Past readers may have seen that I enjoy the crossover of art and science. In particular from a post written last year: Neuroscience + Art. This is the first play I’ve seen since moving to Bristol and I would have missed it completely if it wasn’t for spotting a plug on twitter and having a free Friday night. With the tag line ‘Love is double blind‘*, I thought I’d have to give it ago.
The Bristol Spotlights ran ‘The Effect‘ between the 4th-6th February at the new Pegg Studio Theatre in the UBU Richmond building.
The screenplay written by Lucy Prebble and originally produced by Headlong and the National Theatre and performed at Cottesloe Theatre in 2012/13. With inspiration drawn from the notorious Northwick Park drug trial disaster, this provides a hint to the backdrop and intensity of the play unfolding.

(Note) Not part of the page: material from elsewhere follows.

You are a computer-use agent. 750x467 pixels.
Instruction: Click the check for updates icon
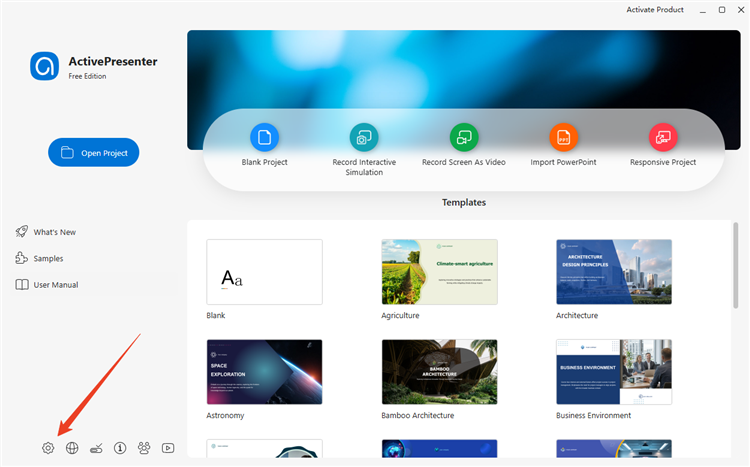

A 4 person cast deliver the story of trial designers and participants. We meet Lorna, a supervising physician and her boss Toby, running the trail on behalf of a drug company. It quickly becomes apparent that they share a romantic past and are now at very different points in there lives.
Connie and Tristan, the guinea pigs, have different outlooks on life but as the first doses are administered they begin to fall for each other. Is this really love? Is it just a chemically induced high? Does it matter? The characters explore these questions and become increasingly frustrated with trial rules, the drugs and each other.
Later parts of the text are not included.